Required processing power:
My first concern was how long the FFT calculation was going to take. I knew that this algorithm requires floating point calculations, and also some Sine, Cosine and Square root calls. So whatever processor I chose to use would definitely need a hardware Floating Point Unit (FPU).
My initial choice was the ESP32, since I was familiar with this MCU from other projects, and it has an FPU. The ESP32 also supports both I2S and PDM inputs (for the microphone) and the FASTLED library. I was pleasantly surprised to also find an FFT library that I could use with the ESP32.
I’ve used both the Arduino IDE and ESP-IDF programming interfaces on other projets, but since this was likely going to be an open source project, I chose to use the Arduino IDE to make it a bit more “mainstream”. I found some projects using an FFT to process audio input data so I started there.
My first test was to determine how long an FFT took to run. I stared with a 1024 sample input buffer, and discovered that it took about 37 mS to run one conversion cycle. I doubled the size of the input buffer to 2048 samples, and now it clocked in at 74 mS. So I was pleased to see that the relationship between input buffer size and processing time was linear, and not exponential. Since the FFT input buffer has to be a power of 2 in size, to get more samples you need to at least double the buffer size. I was a bit concerned that there may not be “enough” processing power as I was already eating into my 50 mS latency goal.
Bins and Bands.
Next I started looking at how the results of the FFT (frequency Bins) get turned into an LED display (frequency Bands). The first thing I discovered here was that there is NOT a 1:1 ratio between Bins and Bands. It turns out that humans sense audio frequencies logarithmically. For example, in the Do, Ra, Me, Fa, Sol, La, Te, Do scale, the second Do, has twice the frequency of the first Do, and this is frequency doubling is repeated for each Octave. So after 8 octaves, the frequency is 256 times what you started out with. But with an FFT, the frequency Bins that are generated have equal frequency spacing (they increase linearly, not exponentially). To map Bins into Bands you need to figure out which bins fit into each Band. I found a great spreadsheet for doing this. I utilized a tweaked version of this spreadsheet extensively in my progression to more and more Bands.
Rules of thumb.
As I slowly increased the number of Bands in my Visual Ear, I developed some basic rules of thumb which provided the best allocation of Bins to Bands. Remember: Bins are what get generated by the FFT and Bands are what get displayed using LEDs.

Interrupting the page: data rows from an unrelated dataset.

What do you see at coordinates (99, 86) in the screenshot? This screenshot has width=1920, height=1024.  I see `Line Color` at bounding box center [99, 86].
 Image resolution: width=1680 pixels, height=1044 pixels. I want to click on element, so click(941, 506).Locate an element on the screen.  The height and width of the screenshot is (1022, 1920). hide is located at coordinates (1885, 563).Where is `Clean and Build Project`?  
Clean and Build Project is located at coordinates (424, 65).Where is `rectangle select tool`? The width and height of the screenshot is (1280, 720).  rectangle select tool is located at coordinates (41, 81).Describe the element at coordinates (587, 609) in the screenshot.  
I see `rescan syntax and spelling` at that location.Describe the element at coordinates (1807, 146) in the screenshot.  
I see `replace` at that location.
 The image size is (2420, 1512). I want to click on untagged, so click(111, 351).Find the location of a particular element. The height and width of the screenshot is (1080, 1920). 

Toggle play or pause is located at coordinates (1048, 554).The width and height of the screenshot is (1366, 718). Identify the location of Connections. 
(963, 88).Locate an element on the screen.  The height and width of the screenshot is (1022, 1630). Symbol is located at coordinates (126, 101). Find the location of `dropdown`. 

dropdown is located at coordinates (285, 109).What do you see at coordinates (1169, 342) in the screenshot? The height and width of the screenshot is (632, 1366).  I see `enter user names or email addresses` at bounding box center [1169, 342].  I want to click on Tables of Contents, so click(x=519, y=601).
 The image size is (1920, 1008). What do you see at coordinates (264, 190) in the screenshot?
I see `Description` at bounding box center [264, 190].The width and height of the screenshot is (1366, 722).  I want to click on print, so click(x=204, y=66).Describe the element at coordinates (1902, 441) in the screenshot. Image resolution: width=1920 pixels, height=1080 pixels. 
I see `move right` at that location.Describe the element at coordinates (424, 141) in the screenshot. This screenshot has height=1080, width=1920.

- More Bins give you better Band clarity. When allocating Bins into Bands, if you don’t have enough Bins, then at the lower Band frequencies you find that there is LESS than one Bin per Band. This really doesn’t work well, because it means that several Bands will look exactly the same. At a base minimum you need at least one Bin per Band.
- Don’t sample your audio too fast or too slow. For a given audio sample rate, the resulting Bins will span from DC to ½ the sampling frequency. So you want to choose a sample rate that is just higher than 2 times your highest Band frequency. For example, if your top band is for 16 kHz, then you should sample just a bit faster than 32 kHz. If you choose a rate that is too high, there will be a bunch of unused Bins at the top of the frequency spectrum. If you choose a rate that is too low, then there won’t be any Bins that go high enough to be included in you upper bands.
- Don’t start your bottom Band too low. The frequency of your first band will define how close your first few Bands are to each other. This effects how close together your first few Bins will need to be to get good band clarity. If your Bins need to be very narrow (frequency wise) it means you will need so many more of them to reach the higher frequencies. Currently my bottom Band is set at 55 Hz. I chose this value since it is the second “A” key on the piano, which a reasonable lower limit for human hearing. If I want 7 LEDs per octave (like Piano Keys) then the second Band will be just 5.7 Hz away from the first. Choosing 55 Hz also means that the frequency of each successive octave is easily calculated (in my head), for the purpose of testing (eg: 110, 220, 440, 880 etc.). I may go lower in the future if I advance the capabilities of the microphone input and processing power.